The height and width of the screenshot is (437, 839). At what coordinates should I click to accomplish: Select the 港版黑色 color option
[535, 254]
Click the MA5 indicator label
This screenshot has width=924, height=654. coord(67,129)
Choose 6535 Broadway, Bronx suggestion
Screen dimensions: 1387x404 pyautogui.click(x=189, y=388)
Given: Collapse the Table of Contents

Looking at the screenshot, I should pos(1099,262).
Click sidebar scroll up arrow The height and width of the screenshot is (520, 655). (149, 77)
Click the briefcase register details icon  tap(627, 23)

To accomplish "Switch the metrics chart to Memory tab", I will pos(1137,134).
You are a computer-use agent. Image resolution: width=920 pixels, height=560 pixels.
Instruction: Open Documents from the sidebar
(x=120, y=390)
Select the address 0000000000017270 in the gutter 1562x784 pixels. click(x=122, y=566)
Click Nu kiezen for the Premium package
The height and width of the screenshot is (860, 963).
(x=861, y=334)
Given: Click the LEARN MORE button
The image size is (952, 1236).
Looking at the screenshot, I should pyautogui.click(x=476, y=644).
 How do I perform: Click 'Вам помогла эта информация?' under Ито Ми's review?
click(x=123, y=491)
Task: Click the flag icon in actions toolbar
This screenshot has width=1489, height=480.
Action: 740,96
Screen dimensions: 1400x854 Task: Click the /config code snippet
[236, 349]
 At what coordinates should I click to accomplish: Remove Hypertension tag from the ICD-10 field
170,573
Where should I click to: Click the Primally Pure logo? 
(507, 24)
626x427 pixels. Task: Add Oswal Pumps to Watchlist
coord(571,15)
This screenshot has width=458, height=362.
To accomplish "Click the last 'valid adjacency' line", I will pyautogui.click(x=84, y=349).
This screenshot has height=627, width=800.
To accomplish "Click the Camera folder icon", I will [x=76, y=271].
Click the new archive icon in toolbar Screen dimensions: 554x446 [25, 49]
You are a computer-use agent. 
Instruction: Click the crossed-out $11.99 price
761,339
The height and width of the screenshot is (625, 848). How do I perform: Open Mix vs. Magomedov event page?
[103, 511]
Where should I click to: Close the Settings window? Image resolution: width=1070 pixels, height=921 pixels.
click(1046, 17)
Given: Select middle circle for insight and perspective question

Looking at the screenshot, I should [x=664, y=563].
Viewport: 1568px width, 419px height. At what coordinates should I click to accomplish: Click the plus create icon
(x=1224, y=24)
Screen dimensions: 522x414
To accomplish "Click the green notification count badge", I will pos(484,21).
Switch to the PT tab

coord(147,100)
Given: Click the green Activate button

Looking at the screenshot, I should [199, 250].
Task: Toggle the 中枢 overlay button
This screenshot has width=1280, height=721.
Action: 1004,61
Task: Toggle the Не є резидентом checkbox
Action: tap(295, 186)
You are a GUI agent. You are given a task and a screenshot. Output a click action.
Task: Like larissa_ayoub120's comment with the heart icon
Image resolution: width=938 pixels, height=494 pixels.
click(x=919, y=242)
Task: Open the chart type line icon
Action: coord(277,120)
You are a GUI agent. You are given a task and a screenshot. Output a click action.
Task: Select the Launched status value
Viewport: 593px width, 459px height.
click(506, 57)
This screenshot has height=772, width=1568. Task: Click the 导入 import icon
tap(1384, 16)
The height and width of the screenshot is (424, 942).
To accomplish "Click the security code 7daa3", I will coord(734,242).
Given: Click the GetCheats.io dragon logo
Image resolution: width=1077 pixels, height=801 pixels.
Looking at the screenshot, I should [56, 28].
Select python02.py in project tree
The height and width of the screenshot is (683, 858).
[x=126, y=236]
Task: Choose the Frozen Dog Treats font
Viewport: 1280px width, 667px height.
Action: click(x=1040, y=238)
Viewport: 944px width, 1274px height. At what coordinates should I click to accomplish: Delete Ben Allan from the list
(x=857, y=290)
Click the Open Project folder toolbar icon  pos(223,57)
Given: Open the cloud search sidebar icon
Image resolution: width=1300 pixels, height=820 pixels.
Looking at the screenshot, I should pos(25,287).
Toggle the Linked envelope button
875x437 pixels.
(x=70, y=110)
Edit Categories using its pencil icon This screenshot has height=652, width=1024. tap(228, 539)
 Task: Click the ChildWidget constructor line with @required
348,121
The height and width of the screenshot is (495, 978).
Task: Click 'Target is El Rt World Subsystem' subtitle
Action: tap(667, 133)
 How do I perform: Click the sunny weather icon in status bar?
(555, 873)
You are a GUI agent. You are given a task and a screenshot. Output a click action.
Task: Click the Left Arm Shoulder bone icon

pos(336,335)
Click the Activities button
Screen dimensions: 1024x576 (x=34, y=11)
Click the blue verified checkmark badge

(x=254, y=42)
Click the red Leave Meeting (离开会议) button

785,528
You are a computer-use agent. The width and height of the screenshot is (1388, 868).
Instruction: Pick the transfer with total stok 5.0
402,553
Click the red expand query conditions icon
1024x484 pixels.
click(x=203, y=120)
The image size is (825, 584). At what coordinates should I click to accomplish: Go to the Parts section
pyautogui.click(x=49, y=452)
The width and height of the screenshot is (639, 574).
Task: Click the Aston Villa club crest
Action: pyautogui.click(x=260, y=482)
-*-
**Activity:** Read through the entries above, and wherever a line holds the string "toolbar", copy it.

**Result of this exercise:**
Task: Click the flag icon in actions toolbar
Click the new archive icon in toolbar Screen dimensions: 554x446 [25, 49]
Click the Open Project folder toolbar icon  pos(223,57)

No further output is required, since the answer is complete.